Class meetings will be held over video chat, using Zoom accessed from your private class page. While you can use Zoom from your browser, we recommend downloading the desktop client so you have access to all platform features.
COURSE TAKEAWAYS:
- Strengthen your craft analysis muscles through class discussion
- Generate as much new work as possible
- Build community with fellow writers, share work, and receive feedback
- 10% discount on all future Catapult classes
COURSE EXPECTATIONS:
- Complete readings (approximately 1 hour per week outside of class) and actively participate in class discussion
- Engage with writing prompts to craft new work during class with additional optional prompts to be completed as homework
- Optional: submit poem(s) for workshop to receive feedback
- Provide feedback to writers who submit poems for workshop
- Be open, take risks!
COURSE SKELETON:
Week 1: Introductions / Our Names
Week 2: Family
Week 3: Self-Portrait
Week 4: Workshop
Week 5: Questions
Week 6: Origin Stories
Week 7: Speculative Futures
Week 8: Workshop / Conclusions
Tiana Nobile is the author of Cleave (Hub City Press, 2021). She is a Korean American adoptee, Kundiman fellow, and recipient of a Rona Jaffe Foundation Writer's Award. A finalist of the National Poetry Series and Kundiman Poetry Prize, her writing has appeared in Poetry Northwest, The New Republic, Guernica, and the Texas Review, among others. She lives in New Orleans, Louisiana. For more, visit www.tiananobile.com
“Tiana Nobile has created that rare gift: a collection of poems that not only springs from experiential knowledge but also offers insight on and says something new about the America in which we’re currently living. CLEAVE is a stunning debut that will help us, “carry ourselves into the realms of light,” which we find ourselves searching for as we navigate our lives in the most challenging of times.
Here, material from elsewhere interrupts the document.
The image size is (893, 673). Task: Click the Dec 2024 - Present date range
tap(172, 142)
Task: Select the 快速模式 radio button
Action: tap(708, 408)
Between the vulnerability in these poems and the music of their lines, Nobile proves a master at using her history and ours to make a better world for today. And love in every form—that which we cling to, and that which we separate from—resonates throughout.”
“In Tiana Nobile's wonderful CLEAVE, the condition of the Korean-American adoptee is that of a wandering orbitless moon. The speaker fills the absence of her birth mother with aching questions of home, motherhood, and selfhood. Using the scant documentation she has with her deeply felt imagination, Nobile obsessively revisits the mystery of her birth until she creates her own mythic origin story that is beautiful, melancholic and powerful. Tiana Nobile is a bright new talent.”
“CLEAVE is not only the story of a transnational adoption. Because of Tiana Nobile’s compassionate imagination and lucid discernment, CLEAVE becomes the story of all our lost selves, of the mothers we long for and the languages we struggle to speak. Writing with what Audre Lorde calls the ‘intimacy of scrutiny,’ Nobile uncovers in the mysteries of her origins our most difficult truths, observing ‘How we feed on each other for ourselves. / How we keep ourselves alive through each other.’ This is an accomplished debut by a powerfully precise poet.”